If you had eith a pto, a fluid drive, or a pulley setup, it would be very easy to spin an electrical generator as well if you had a need for it (chain grinder, dremel tool,...) or a simple air compressor (flat tires, saw cleanup,...) just a couple of thoughts from one scheming gearhead to another,... A small kubota or similar 3 cyl. diesel might be awesome for that (especially in the winter).


----------



## mechnut (May 24, 2010)

*Don't go Knocking AC now!*



Steve NW WI said:


> Very nice, outta the box thinking if I ever saw it. Now if only that wasn't an AC rearend
> 
> If you ever drop a tree on it, it sure won't be because you didn't see it!
> 
> ...



Hey now, Allis Chalmers was one of the most advanced tractor manufacturing companies of it's day. They were light years ahead of John Deere in the 40's and 50's, especially in terms of the engine, hydraulic systems, live power, .... oh wait.... every aspect...... 



Thanks for the rep by the way!!


----------



## Steve NW WI (May 24, 2010)

mechnut said:


> Hey now, Allis Chalmers was one of the most advanced tractor manufacturing companies of it's day. They were light years ahead of John Deere in the 40's and 50's, especially in terms of the engine, hydraulic systems, live power, .... oh wait.... every aspect......
> 
> 
> 
> Thanks for the rep by the way!!



I only bash AC because of them little teeny tires they put on big tractors and their :censored: hand brakes on the older ones. At least my Farmall and Massey Harris have the brakes where god intended them to be, down by the right foot.

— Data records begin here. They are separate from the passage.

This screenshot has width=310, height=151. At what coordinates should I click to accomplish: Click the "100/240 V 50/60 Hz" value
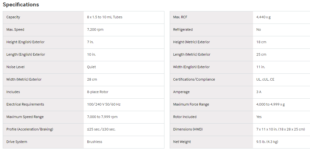click(104, 104)
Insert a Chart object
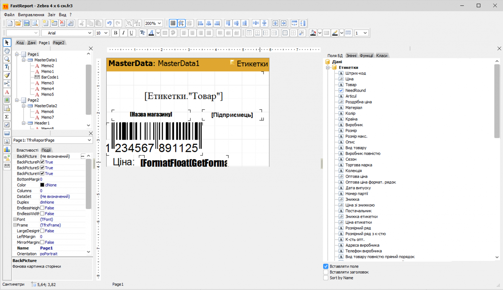503x290 pixels. point(7,150)
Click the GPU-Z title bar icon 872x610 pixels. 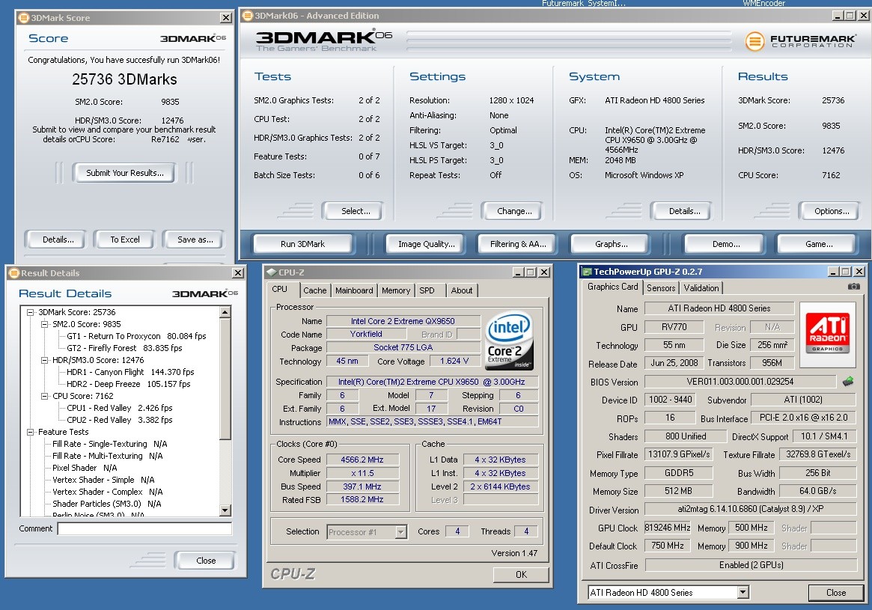588,272
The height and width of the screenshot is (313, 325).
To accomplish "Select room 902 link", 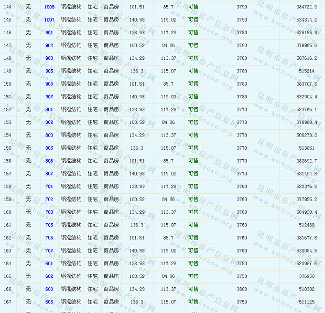I will point(49,45).
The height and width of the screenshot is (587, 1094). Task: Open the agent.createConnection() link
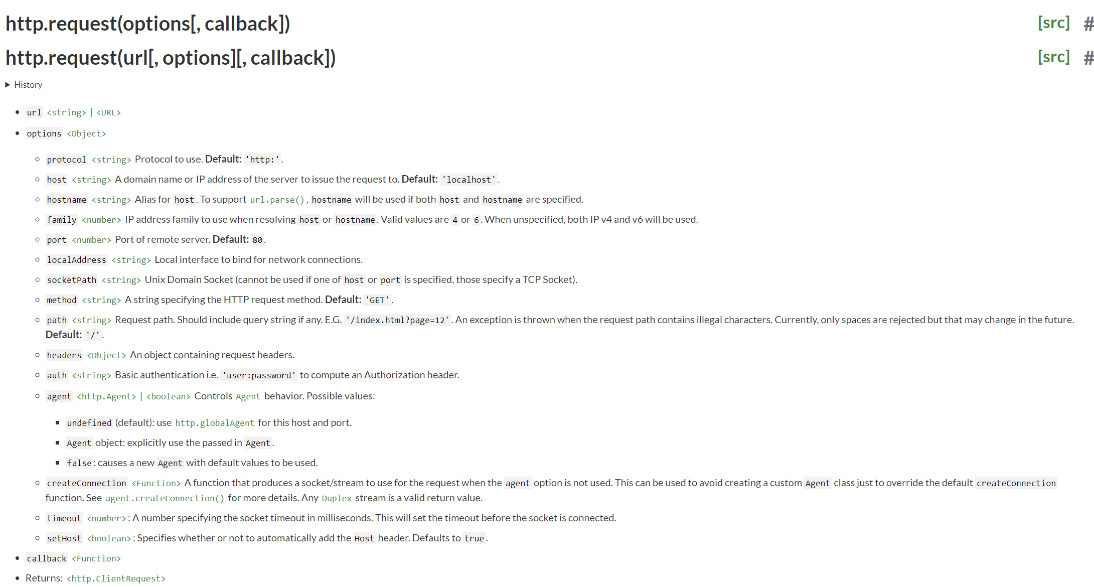[165, 498]
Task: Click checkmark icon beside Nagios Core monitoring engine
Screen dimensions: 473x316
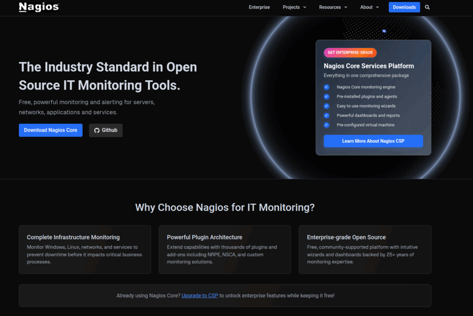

Allis was a product of the great state of Wisconsin, ya know!

Heck, everyone had JD beat back in the two-lunger day, and on rare occasions, the green underwear crowd will even admit it. I think my next old tractor will be green, but it's gonna be one of them smooth running Oliver sixes that you can balance a dime on top of while it's running.

(Pause to wait for the Deereheads to come running to beat the gospel according to John D into me )


----------



## mechnut (May 24, 2010)

HaHAHa,

ok, i only replied because i thought you were one of those green underwearing, card carrying, Deerites...

The hand brakes on the Model C did suck, but AC but pedals on some of them, so we put a set on our C, My WD has foot pedals where they should be... 

We had an oliver on the farm it was nice, until one time a timing chain broke, whipped around and sliced all the engine electric cables in half.....

right now my little brother swears by Steiger, which is all well and good as long as you need no PTO and have thousands of acres to plow....



anyway i'm getting off topic,
i am also a Farmall and massey fan, just not so big on the old Deeres.....


----------



## NeoTree (May 24, 2010)

Mechnut where'd ya study engineering at. I'm working on my BSME at U Akron and have been thinking about making a log splitter of some sort for my senior project.

Nice job looks great.


----------



## mechnut (May 24, 2010)

*Engineering*

Neo...

I'm finishing up my bachelors at Youngstown State. Looks like you and I are neighbors.....


----------



## NeoTree (May 25, 2010)

mechnut said:


> Neo...
> 
> I'm finishing up my bachelors at Youngstown State. Looks like you and I are neighbors.....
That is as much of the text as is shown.